**EXERCISE PROMPT**
Look in the data below for the line that has "Move the block down with the arrow", then print exactly every line from there through the line that has "Given: Click VPN", leaving pictures out.

Stored data:
──────────────────────────────
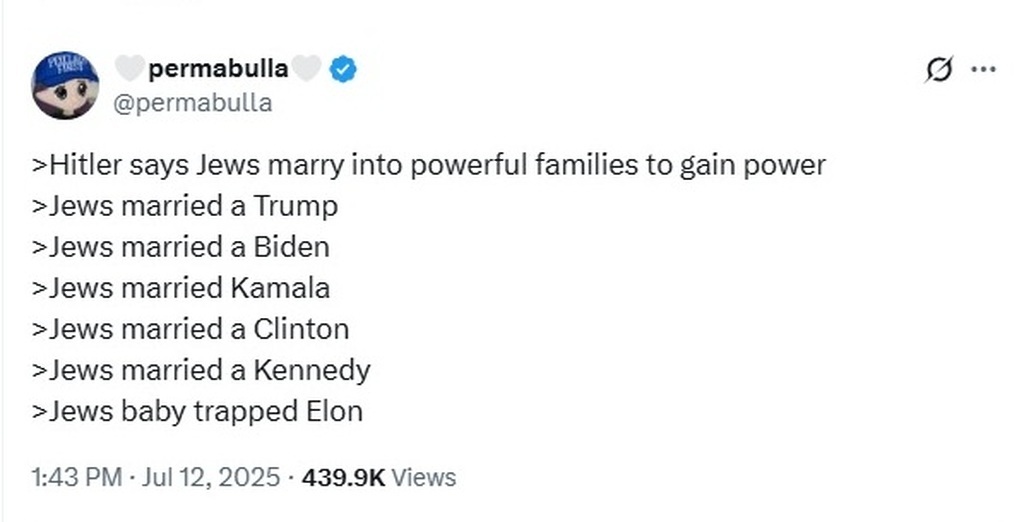Open the three-dot more options menu

click(984, 70)
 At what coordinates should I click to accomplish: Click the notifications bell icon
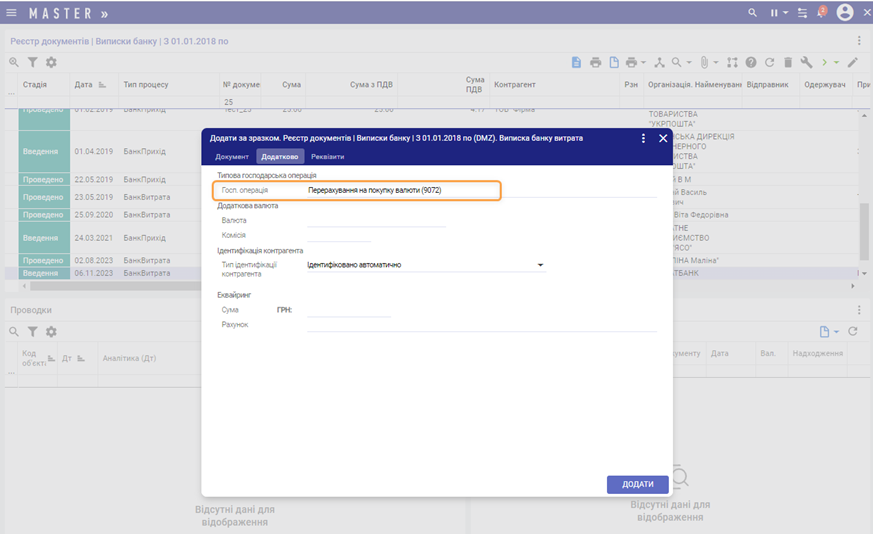820,13
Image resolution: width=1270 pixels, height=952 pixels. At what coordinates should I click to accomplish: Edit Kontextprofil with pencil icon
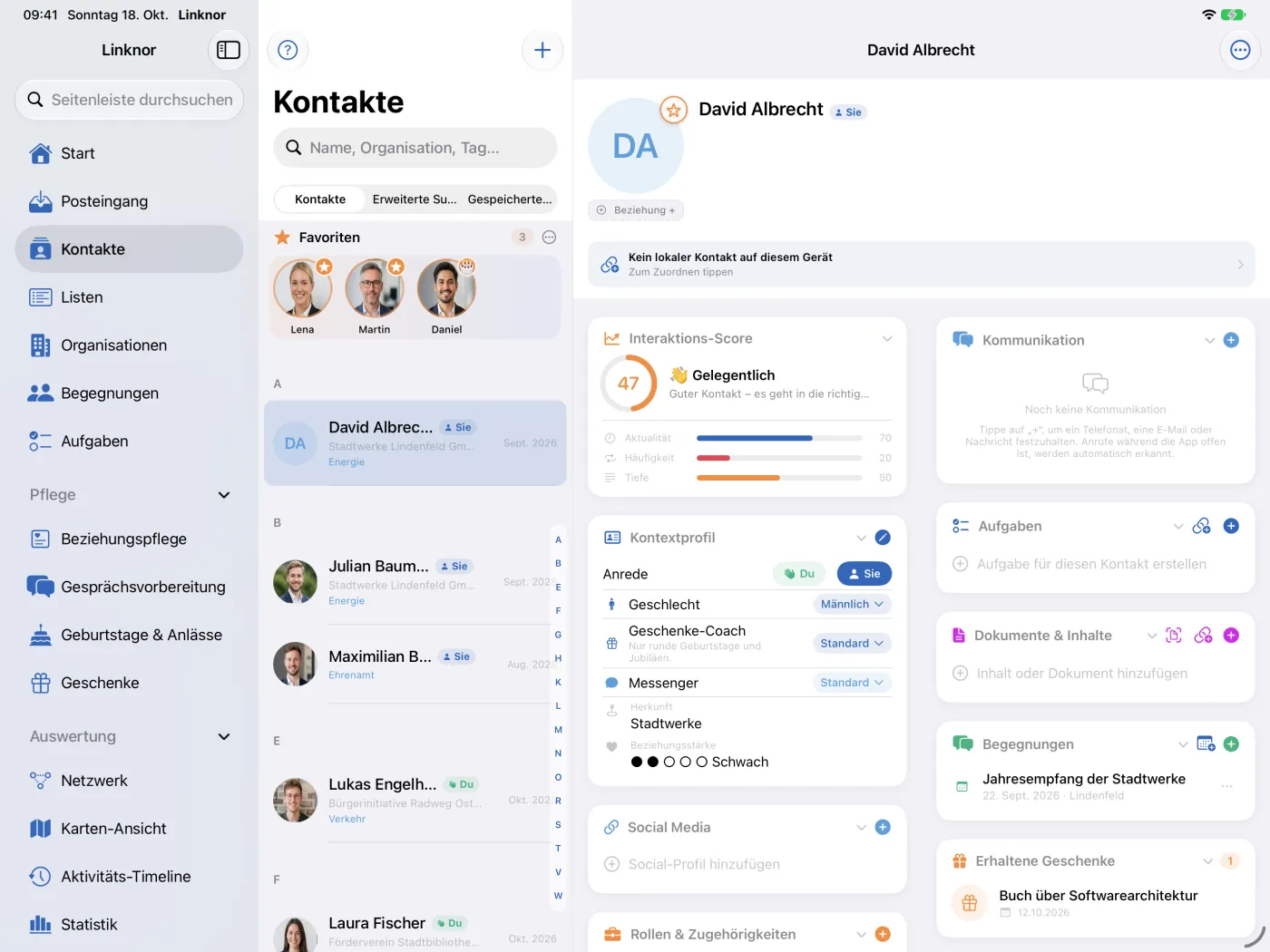883,538
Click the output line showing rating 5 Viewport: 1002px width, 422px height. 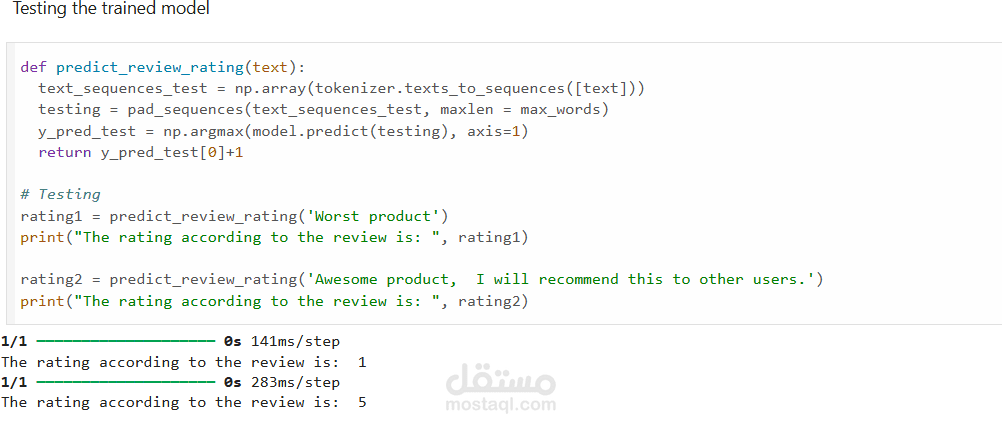pos(183,402)
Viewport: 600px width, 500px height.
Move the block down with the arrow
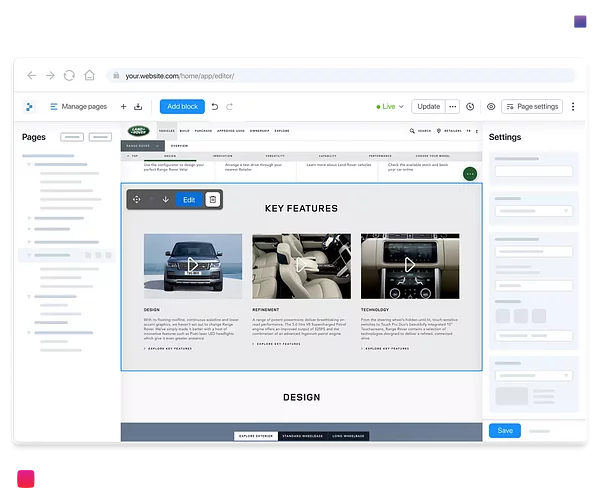point(165,199)
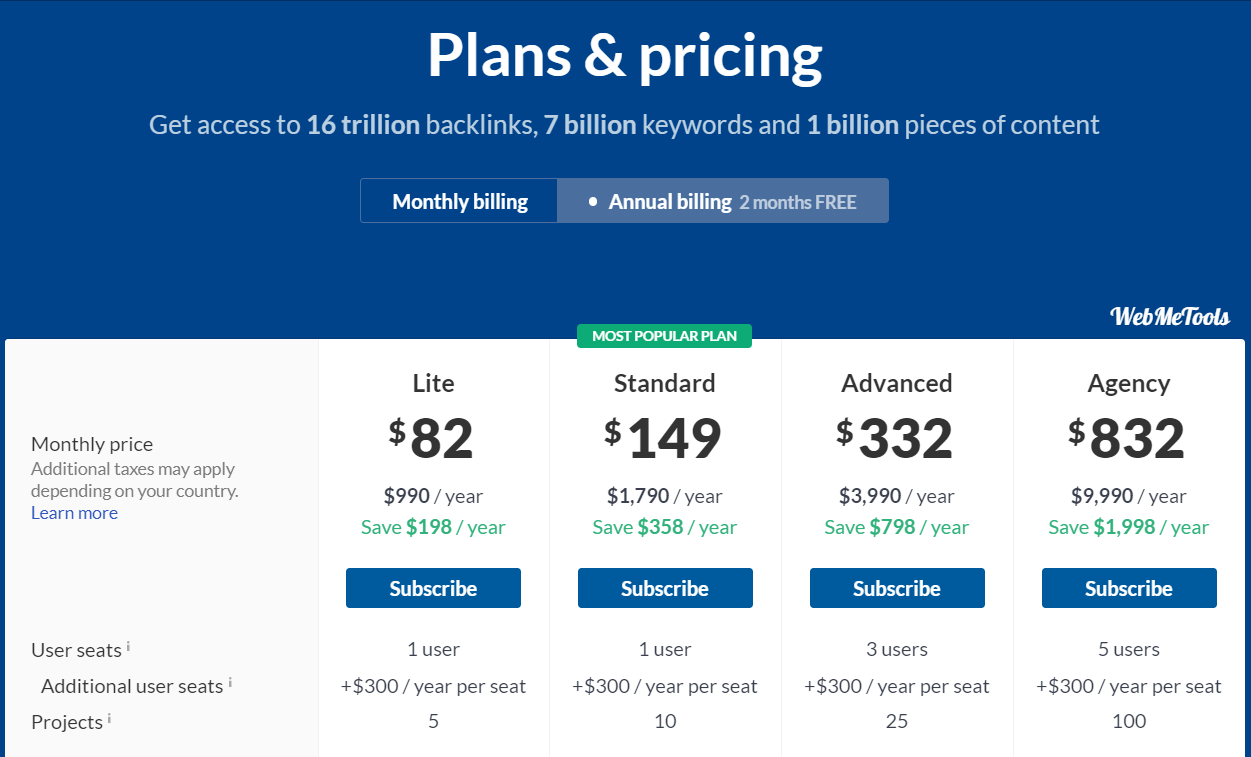The width and height of the screenshot is (1251, 757).
Task: Open the Learn more taxes link
Action: tap(74, 513)
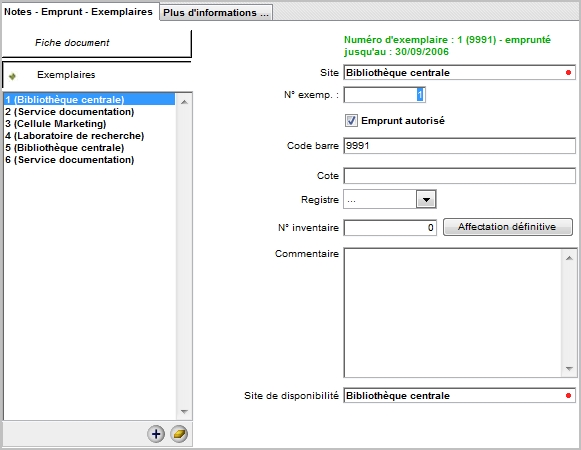Open the Registre dropdown
This screenshot has height=450, width=581.
(426, 199)
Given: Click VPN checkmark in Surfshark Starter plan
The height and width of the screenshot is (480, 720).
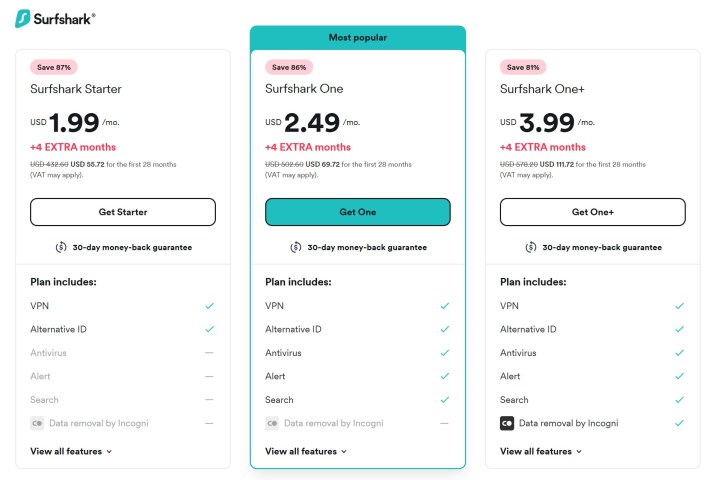Looking at the screenshot, I should (209, 305).
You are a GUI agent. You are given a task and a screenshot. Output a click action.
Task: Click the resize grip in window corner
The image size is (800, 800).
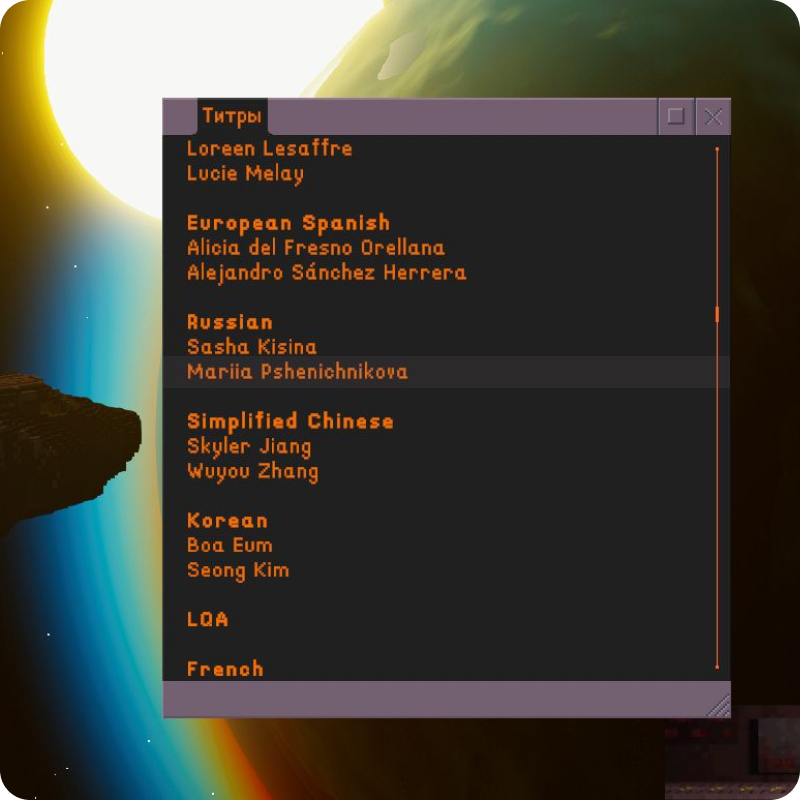coord(718,706)

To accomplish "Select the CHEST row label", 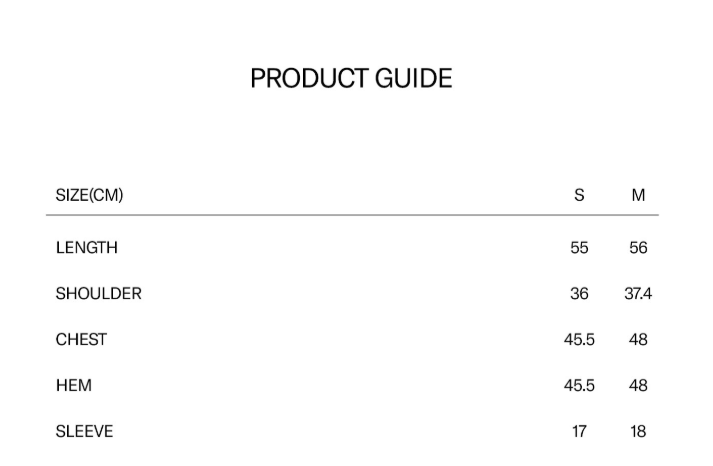I will [x=81, y=340].
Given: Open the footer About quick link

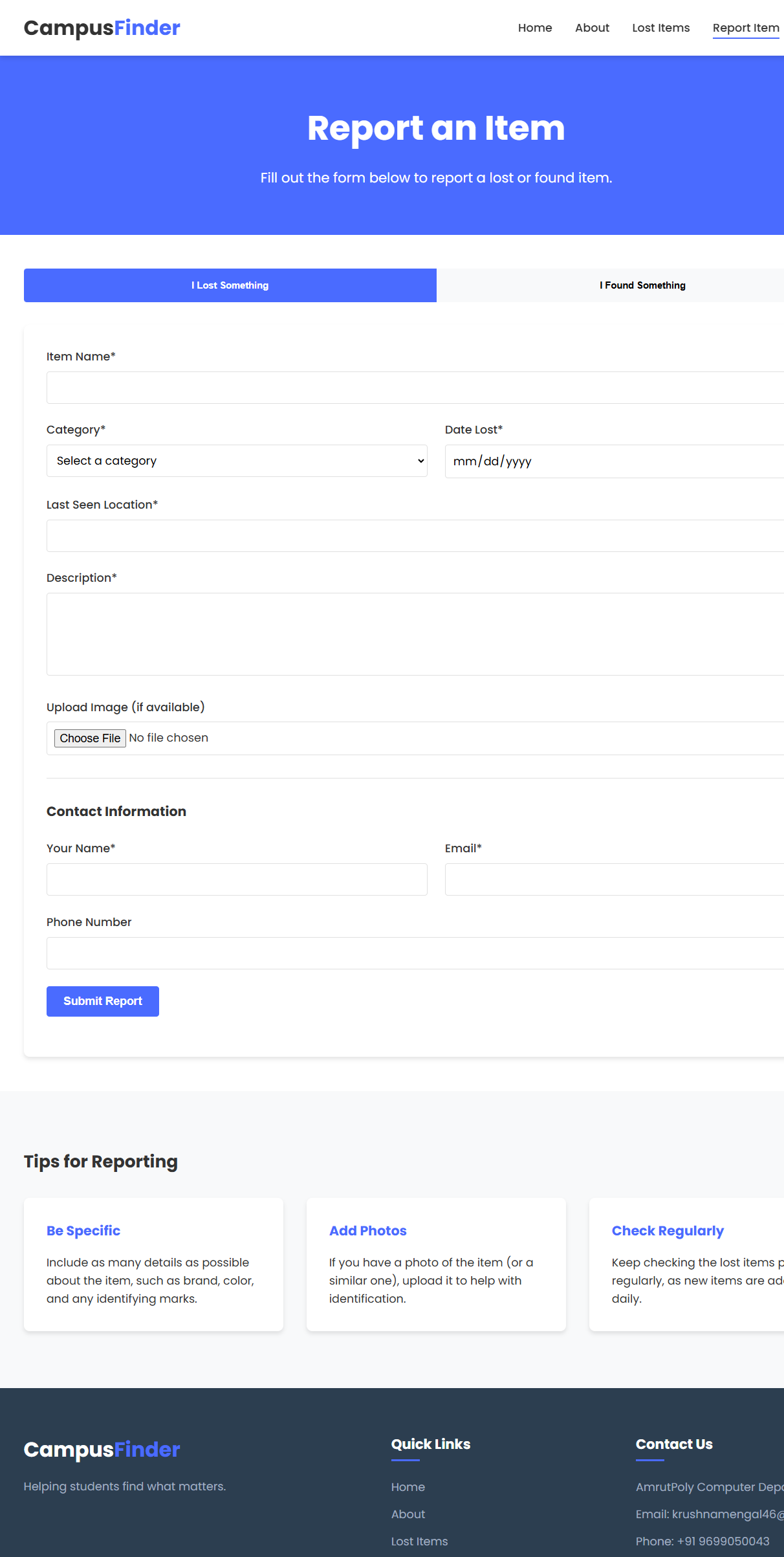Looking at the screenshot, I should pyautogui.click(x=408, y=1514).
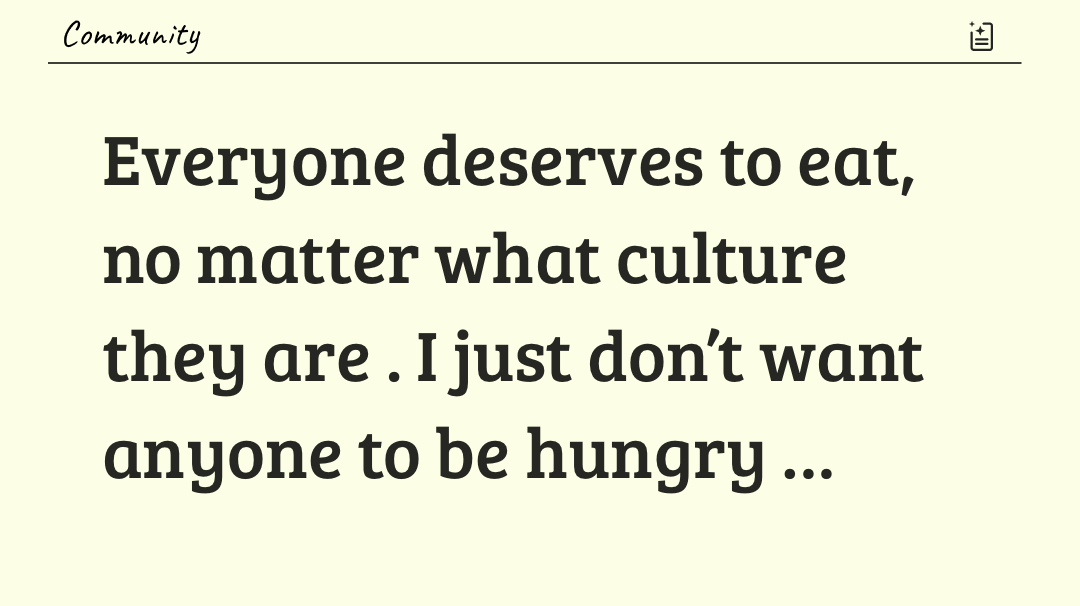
──────────────────────────────
**REPLY**
Move the block down with the arrow
point(165,199)
The width and height of the screenshot is (1251, 757).
Task: Open the Learn more taxes link
Action: tap(74, 513)
Open the Registre dropdown
This screenshot has height=450, width=581.
(426, 199)
Given: Click VPN checkmark in Surfshark Starter plan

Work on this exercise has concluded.